I am following every piece of advice on how to support DD to understand and regulate her emotions, but after several months of solid progress, the summer holidays have hit, cue a HUGE regression. She was still having emotional meltdowns before the holidays, but we had got past the point where she was lashing out. Due to the lashing out the first time around (for the want of a better way to describe it), the childminder said she was nolonger able to take her. She is the only childminder who picks up and drops off at that school. School has a breakfast club, but it doesn't start until 8.15, I start work at 8.30, there is no after school club. As a result of this, I've had to reduce my hours at work so that they fit within the school day.
The last two weeks of August, there is an embargo on annual leave, so I cannot take care of them myself for the end portion of the summer holidays. I sourced a place in a local holiday club which they attended for a week last summer when the childminder was on holiday.
They attended the holiday club from Tuesday this week (she was with her Dad on Monday as it was her birthday). There were no issues on Tuesday, a bit of a wobble on Wednesday, but nothing major. I got a call yesterday saying that I needed to pick her up as they were unable to manage her behaviour, I had to fetch her back to work with me for a few hours, which was far from ideal, but I had no other option. They said she could go back today. As I was on my way to collect her, I received another call saying her behaviour was unmanageable, and this time they have said she can't go back next week. That was my last available option for childcare, there are no accessible nurseries providing wraparound care that drop to their school, and despite several months of contacting nannies and advertising for them, I cannot find one who is both available and Ofsted registered. I cannot afford to pay childcare without the help I get with fees from Universal Credit.
I have no idea how I am going to cope going forwards. I'm at breaking point with her behaviour, and nothing recommended is making any great progress. While I hope she will settle once back in school, the teacher she will have from September is not very accommodating of children with additional needs, so I anticipate a rough year (it was when DS was in her class). It's not a feasible option to change schools, as (aside from that one teacher) the SEND provision at the school is amazing, and the support she gets despite not yet having a diagnosis is generally brilliant.

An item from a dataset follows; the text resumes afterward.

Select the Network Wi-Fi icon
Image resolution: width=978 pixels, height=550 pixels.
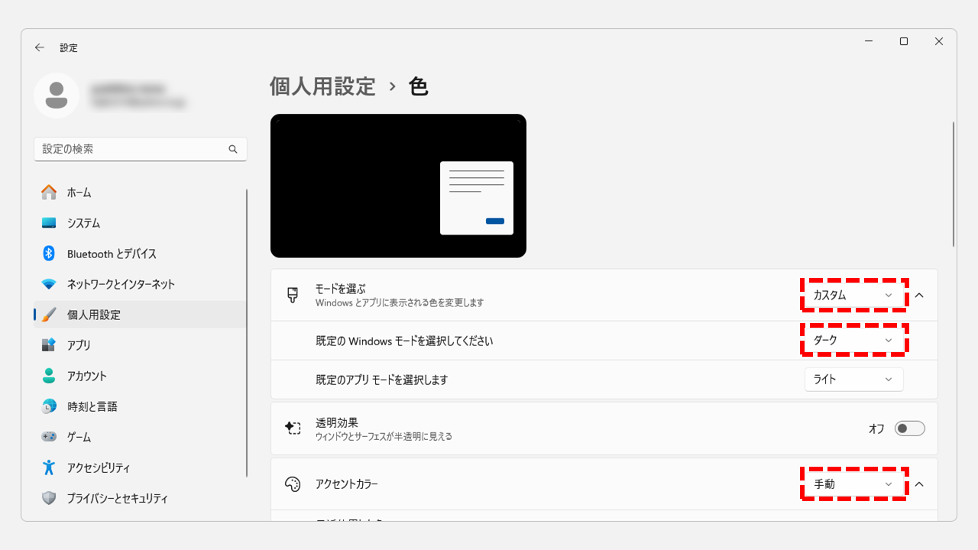coord(49,284)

We have daily and bedtime routines, clear boundaries/expectations for behaviour, natural consequences for behavioural issues which are poor choices rather than as a result of emotional dysregulation, she gets choices where appropriate, and I simulate choice in other areas (e.g. are you going for a bath before supper or after? etc). She has space to go in our house, which is purely hers, which has the things in she uses to sooth/regulate her emotions, which is effective for her, but obviously only available when we are at home. She has PECS cards and a feelings chart which go everywhere with her, which she was using effectively the majority of the time up until the end of term, but this hasn't been much use at all since. She always has ear defenders, sunglasses, chewellery and fidgets available, so she has things that help her to regulate when we are away from home.
Despite everything, her behaviour is escalating, she is causing constant distress to DS, to the point where I've resorted to keeping them in separate rooms, and splitting my time between them. When she is being unkind to him, I use the techniques recommended by the ELSA with whom she has sessions at school, but to no avail. She either can't or won't acknowledge her behaviour, and how it impacts on her brother in the moment, despite being comparatively insightful to his feelings when away from him and calm.
There is an element of behaviour which I believe is within her capability to control, but managing that is so difficult when everything I try then triggers her from a PDA perspective. We cannot do anything without her ruining it. Every time I try to do something with her brother, she ends up kicking off, every time we go out, she kicks off, if we stay home, she kicks off. Nothing is good enough. When she is calm, she is kind, generous, funny and very creative. She swings from being such a genuine joy to be around to the point where my heart aches, to making me regret my very existence. Nobody involved in supporting her has yet been able to identify any consistent triggers or patterns in her behaviours.
I'm exhausted physically and emotionally, I'm skint due to the cut in hours, and I'm frankly at the end of my tether. I have no idea how to help her, and we cannot keep living like this. I try to stay calm when dealing with her behaviours, as I know how important this is, however I am human, and lately I'm not always managing to keep the calm front on. I'm crabby, short tempered and intolerant. That's not like me, and it's making the situation worse, but I genuinely have nothing left any more.
I co-parent with their Dad, it was a long time coming (several years post separation), but we're in a good place now that we are no longer a couple, and he helps where he can (he called his boss' boss regarding the childcare situation, and has been allowed to put a week of annual leave in to cover childcare next week, despite there already being the maximum number of people on leave). We are a pretty solid team, and he helps as much as he can, but he works full time, lives two towns away, and is responsible for the needs of his nephew (adult with ASD), they live together in the nephew's house, so no option for him to move closer without creating several new issues.
Can anyone with similar children offer any advice? Any strategies which worked for you/them? I will try literally ANYTHING to help our situation.